2010/10/10

"I'm your good old friend. well, maybe not good. but a friend", said She.

I'm the background girl. I'm the support girl. I'm the attention girl. but I can only hope that the few people I care about are safe tonight.

yes, I said September was amazing, as it was indeed, because although it might seem vampiric, I need human matter to be happy, not to slow down, to push myself forward. but I have to be honest with myself and admit that I'm only hiding what makes me uneasy, not solving the whole thing. cause today I realized I'm not able to search for serenity in open spaces, landscapes and silence any more. since last spring I've been jamming something inside me with loud music, alcohol, smoking; with people, again and again, thousands of gestures, words, associations; meetings, events; with concepts that absorb my attention and won't let me go down into the deep structure as there's so much going on up here, on the surface.
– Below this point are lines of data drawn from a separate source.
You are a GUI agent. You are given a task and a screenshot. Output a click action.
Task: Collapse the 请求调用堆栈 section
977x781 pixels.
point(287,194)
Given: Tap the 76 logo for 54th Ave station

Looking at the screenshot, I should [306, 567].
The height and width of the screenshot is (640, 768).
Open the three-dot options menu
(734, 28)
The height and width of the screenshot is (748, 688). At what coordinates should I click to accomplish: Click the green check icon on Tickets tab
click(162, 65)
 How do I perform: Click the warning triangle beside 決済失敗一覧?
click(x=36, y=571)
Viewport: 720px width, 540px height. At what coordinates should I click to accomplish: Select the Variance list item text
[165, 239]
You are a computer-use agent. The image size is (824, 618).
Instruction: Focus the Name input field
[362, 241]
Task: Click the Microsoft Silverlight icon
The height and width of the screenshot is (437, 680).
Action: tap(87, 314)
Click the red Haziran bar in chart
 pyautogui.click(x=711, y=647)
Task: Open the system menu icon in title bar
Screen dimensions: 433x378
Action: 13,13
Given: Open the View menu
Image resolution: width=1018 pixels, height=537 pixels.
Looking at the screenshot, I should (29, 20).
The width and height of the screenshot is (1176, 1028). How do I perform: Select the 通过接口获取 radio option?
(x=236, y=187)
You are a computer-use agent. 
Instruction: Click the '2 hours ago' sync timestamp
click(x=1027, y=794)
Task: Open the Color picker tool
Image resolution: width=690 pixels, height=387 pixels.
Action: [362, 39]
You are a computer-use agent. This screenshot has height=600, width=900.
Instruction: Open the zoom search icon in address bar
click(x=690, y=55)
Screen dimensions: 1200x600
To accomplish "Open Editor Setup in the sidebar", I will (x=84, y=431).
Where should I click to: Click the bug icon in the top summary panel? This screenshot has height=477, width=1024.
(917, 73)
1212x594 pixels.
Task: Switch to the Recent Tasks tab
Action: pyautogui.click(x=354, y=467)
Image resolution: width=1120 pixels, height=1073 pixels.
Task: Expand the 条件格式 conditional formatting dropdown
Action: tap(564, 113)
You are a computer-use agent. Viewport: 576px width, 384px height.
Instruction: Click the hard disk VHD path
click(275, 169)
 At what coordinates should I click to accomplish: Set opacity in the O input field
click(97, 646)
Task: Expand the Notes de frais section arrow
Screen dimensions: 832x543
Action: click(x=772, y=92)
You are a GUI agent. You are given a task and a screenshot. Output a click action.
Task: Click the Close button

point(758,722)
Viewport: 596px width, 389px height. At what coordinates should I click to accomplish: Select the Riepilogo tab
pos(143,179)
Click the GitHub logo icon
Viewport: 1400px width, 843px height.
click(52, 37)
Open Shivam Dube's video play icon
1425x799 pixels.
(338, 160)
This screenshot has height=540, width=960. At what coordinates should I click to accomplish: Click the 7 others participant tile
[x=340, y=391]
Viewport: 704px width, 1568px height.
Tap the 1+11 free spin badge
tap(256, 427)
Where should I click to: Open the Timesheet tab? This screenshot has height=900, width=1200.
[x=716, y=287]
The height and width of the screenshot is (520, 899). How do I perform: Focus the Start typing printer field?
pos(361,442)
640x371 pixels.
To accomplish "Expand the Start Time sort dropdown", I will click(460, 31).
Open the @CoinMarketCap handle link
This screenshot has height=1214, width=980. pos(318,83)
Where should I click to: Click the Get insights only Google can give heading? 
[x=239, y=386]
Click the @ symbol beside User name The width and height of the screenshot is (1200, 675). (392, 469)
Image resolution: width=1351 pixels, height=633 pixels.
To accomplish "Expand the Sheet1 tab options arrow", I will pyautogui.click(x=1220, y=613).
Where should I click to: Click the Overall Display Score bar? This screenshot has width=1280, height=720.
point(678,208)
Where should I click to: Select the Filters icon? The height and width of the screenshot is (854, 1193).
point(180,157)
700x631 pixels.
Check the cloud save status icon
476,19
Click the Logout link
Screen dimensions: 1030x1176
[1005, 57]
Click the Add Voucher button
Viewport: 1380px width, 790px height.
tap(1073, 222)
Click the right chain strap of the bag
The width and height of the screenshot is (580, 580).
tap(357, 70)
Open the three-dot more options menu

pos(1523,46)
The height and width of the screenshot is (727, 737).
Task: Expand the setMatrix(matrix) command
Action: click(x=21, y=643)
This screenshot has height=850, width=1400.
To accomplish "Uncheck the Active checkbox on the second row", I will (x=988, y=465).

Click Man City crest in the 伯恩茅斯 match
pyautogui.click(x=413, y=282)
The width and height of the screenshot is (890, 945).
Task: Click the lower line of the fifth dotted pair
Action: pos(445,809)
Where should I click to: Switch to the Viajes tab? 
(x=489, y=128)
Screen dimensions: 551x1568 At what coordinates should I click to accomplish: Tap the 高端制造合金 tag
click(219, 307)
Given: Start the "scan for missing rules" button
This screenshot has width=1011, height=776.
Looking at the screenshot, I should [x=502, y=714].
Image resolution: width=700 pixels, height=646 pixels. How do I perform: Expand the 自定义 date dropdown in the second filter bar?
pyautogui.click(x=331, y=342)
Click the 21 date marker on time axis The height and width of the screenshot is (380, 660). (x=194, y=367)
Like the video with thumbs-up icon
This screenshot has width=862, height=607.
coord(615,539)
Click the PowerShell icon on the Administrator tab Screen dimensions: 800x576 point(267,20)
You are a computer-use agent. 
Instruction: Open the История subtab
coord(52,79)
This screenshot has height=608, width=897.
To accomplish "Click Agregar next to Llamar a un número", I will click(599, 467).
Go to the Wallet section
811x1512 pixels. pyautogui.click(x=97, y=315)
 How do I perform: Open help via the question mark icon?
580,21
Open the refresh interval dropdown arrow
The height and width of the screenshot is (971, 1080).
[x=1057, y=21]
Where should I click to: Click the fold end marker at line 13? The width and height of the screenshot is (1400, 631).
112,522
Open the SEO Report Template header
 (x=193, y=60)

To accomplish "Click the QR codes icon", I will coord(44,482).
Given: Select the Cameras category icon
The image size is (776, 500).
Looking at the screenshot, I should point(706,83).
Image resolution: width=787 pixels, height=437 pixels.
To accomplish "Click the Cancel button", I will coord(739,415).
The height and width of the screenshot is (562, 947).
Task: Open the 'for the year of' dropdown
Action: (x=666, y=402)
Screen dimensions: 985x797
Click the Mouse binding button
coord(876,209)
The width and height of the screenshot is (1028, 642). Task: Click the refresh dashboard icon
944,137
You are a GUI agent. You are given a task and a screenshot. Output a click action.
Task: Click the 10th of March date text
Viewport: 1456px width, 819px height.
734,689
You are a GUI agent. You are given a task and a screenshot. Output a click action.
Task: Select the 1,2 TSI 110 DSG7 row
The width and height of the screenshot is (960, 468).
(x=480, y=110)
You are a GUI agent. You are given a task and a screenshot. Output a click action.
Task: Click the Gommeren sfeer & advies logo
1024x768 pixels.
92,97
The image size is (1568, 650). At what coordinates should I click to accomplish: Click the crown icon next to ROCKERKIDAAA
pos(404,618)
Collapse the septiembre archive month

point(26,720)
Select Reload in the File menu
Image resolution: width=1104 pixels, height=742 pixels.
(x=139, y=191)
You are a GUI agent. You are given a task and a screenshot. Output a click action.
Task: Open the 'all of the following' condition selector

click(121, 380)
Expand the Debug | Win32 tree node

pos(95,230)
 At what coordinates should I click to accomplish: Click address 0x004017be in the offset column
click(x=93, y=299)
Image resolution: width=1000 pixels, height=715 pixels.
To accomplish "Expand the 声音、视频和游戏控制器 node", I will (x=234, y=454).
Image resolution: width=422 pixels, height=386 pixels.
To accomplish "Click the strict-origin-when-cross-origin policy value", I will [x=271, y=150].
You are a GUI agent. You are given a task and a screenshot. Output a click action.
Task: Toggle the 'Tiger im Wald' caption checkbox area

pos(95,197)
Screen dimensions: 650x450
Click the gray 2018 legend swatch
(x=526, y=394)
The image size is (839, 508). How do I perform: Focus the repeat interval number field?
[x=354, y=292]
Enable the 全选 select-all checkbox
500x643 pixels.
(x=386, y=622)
I used to laugh at Her flat mate, who out-talked all her depression; she would never let the other person have a word, as if she'd been afraid that she would hear the voice of her own conscience. what is it. that stain on our thought, the one we fight with the white hum, with the noise, throwing bullshit out through all possible canals. what is it, what is it now.
I don't seem to know.
I wasn't happy before either, so no, I don't think I'm lying to myself here and no, I don't blame myself – at least now people are within my reach, it's important, it's good and it's healthy. but I'm not able to be with my own thoughts, with myself, openly, overtly. instantly, I start looking for someone, whose voice would destroy this intimate quiet.

I met Her, sober, though it's hard to believe. so theatrical a meeting, twenty minutes in the heart of the city, at 2.30 a.m., Her wandering look and as usually all effort not to let the conversation get real, not to let honesty in. I kissed Her on her forehead, She kissed me back on my lips. and now silence again. She's the star of the sea, She'll decide herself when to surface again. I want to know She's safe.
I worry about people, I worry how I'm gonna manage and I moan way too much.


and inside that memento photograph there will always be a part of me. I know.